### [What to produce]
Two lines in the listing below mark the span: one contains "Task: Open the 查看(V) menu" and one contains "Screen dimensions: 1512x799". Reproduce both of them and everything between, exactly.

### [The input]
= Beginning of Section =
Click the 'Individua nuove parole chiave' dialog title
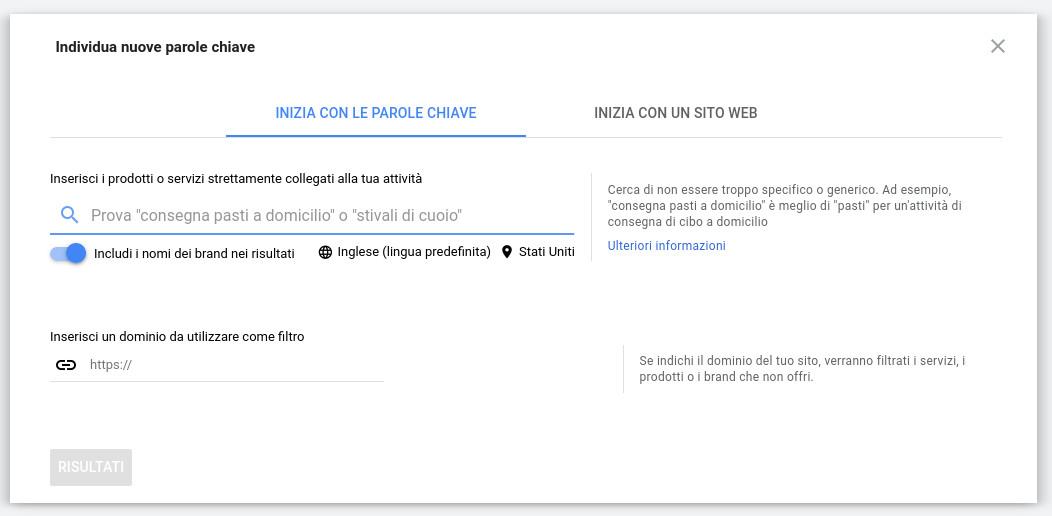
= End of Section =
= Beginning of Section =
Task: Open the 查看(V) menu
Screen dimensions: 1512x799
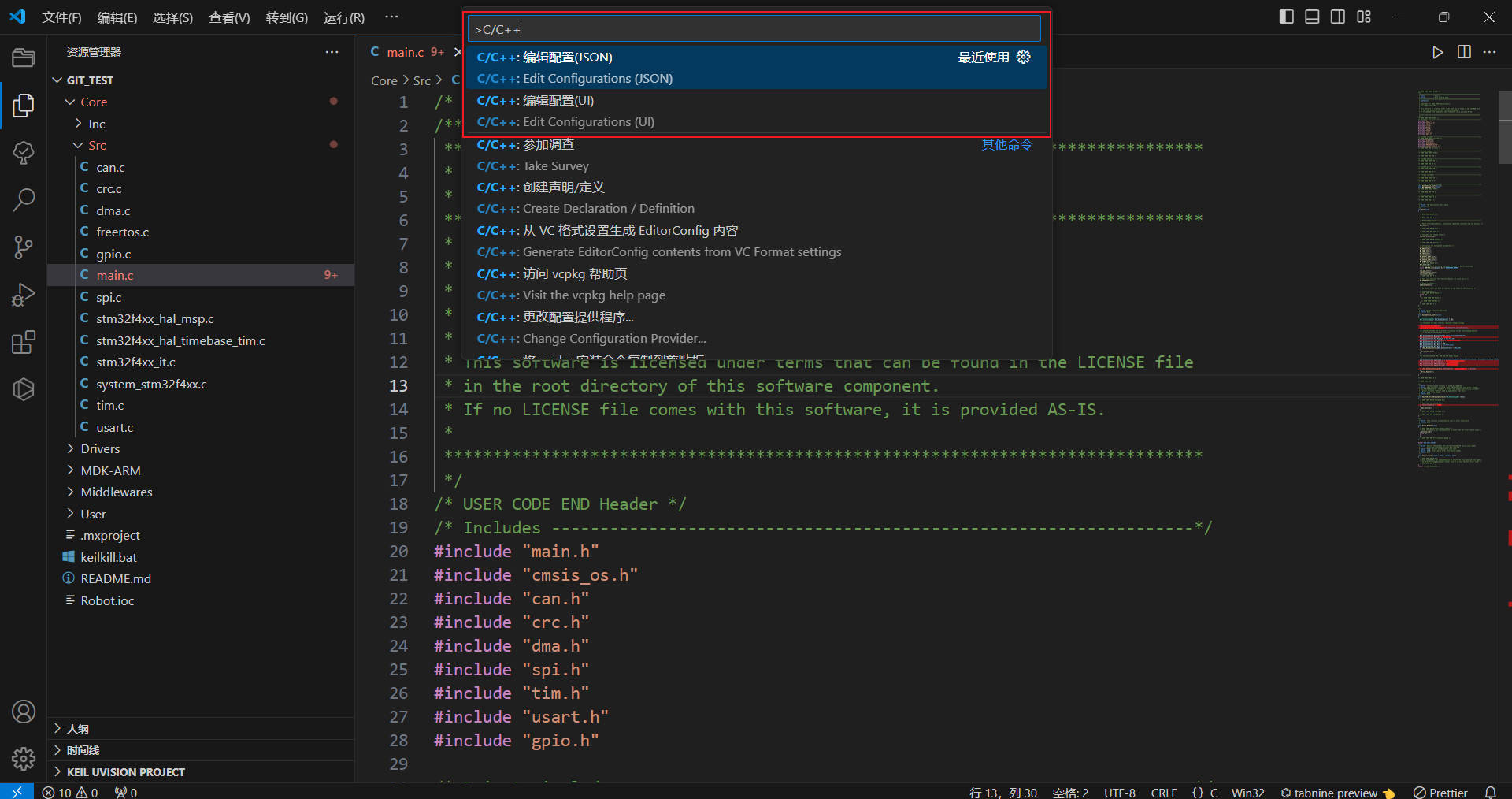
= End of Section =
= Beginning of Section =
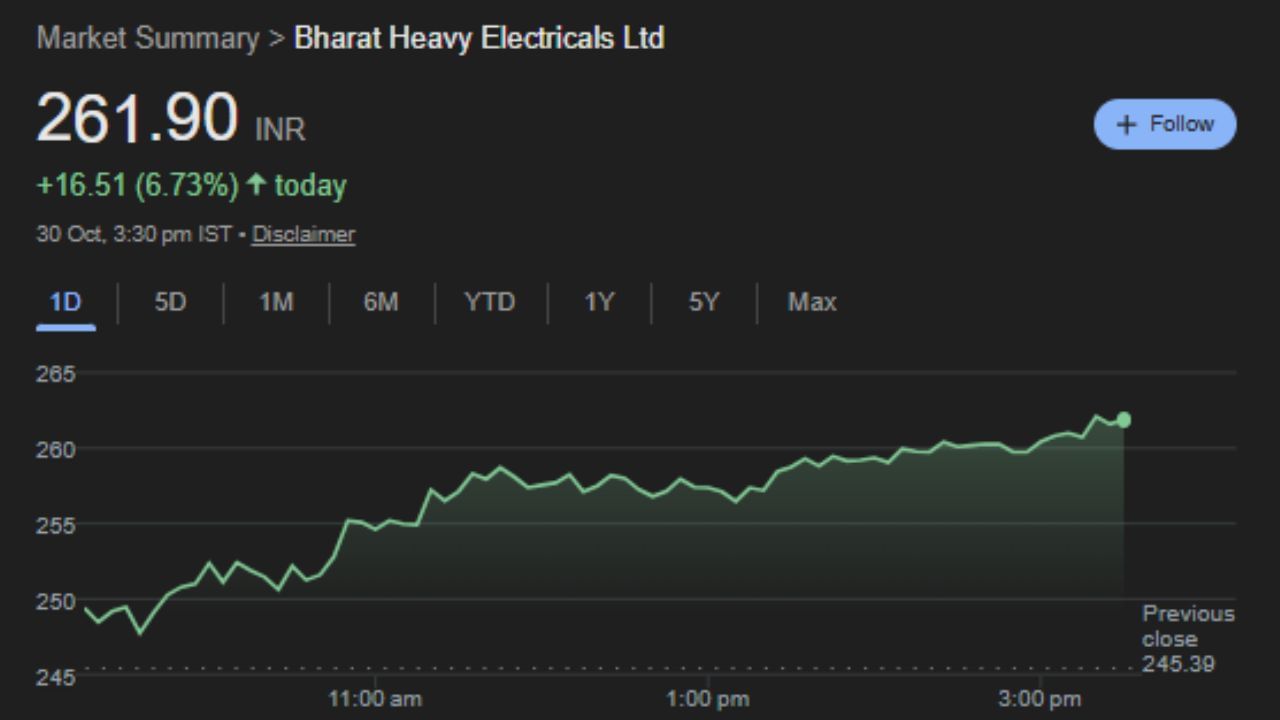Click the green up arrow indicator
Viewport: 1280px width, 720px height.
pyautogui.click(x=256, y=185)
= End of Section =
### [Solution for this exercise]
Task: Open the 查看(V) menu
Screen dimensions: 1512x799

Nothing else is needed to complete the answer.